Звучит жутко, пугающе и как идеальный способ избавиться от всех неугодных. Вот только на деле все гораздо сложнее. В сообществе зельеваров известно всего около тридцати таких снадобий, и все они находятся в запрещенном списке ОКЗОЗа. В составах сплошь и рядом уникальные ингредиенты (типа слез непорочной мыши, собранных в день красной луны* на перекрестке семи дорог), находящиеся под строгим контролем вышеупомянутого отдела. Но изюминка в том, что моего слабительного там нет и быть не может.

[Прим от автора “День красной луны” – событие, происходящее раз в семь лет, каждый раз рассчитываемое жрецами у оборотней]

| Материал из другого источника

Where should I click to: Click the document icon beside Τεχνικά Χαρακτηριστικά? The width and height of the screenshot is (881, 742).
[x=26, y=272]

Профессор Ирвин Блеоссин тоже был вредным дедом. Полагаю, что именно это наше с ним родство душ позволило старикану раскрыть свой страшный секрет какой-то там мелкой адептке. Когда он требовал с меня магическую клятву молчания, я лишь скептически фыркала: “Никто не должен знать, в какую сторону мешать черпаком в котле. Какой скандал, если кто-то обнаружит, что в настойке от насморка пара ложек гномьего самогона!”. Возмущение, как рукой сняло, сразу же после магического обета. Профессор Блеоссин потом все два года не уставал припоминать, как от “кислого уныния”, я перетекла в “неутомимый энтузиазм”.

Едва ли мне еще когда-нибудь какой-нибудь преподаватель так просто заявит: “А знаешь, Оника, в молодости все знали меня как Тихий Яд”. Глаза у меня тогда точно на лоб вылезли. Отравитель, вошедший в историю, как самый гениальный и легендарный! Я даже сначала не поверила, решила, что старик выжил из ума на краю жизни. Но так было только до тех пор, пока он не начал меня учить. И программа у нас с ним совершенно не соответствовала учебному плану.

Да и судьба у профессора сложилась, как оказалось, весьма спорно: в начале карьеры он и вправду работал наемным убийцей, выполняя заказы воюющих между собой бандитов. Вроде как и деньги зарабатывал, и улицы чистил от преступников. Однако, спецслужбы его вычислили и принудили к работе на тайную канцелярию, где много лет он даже дышал по расписанию. Можно сказать, только на старости лет и начал жить, получив наконец от нашего короля грамоту о помиловании и прощении.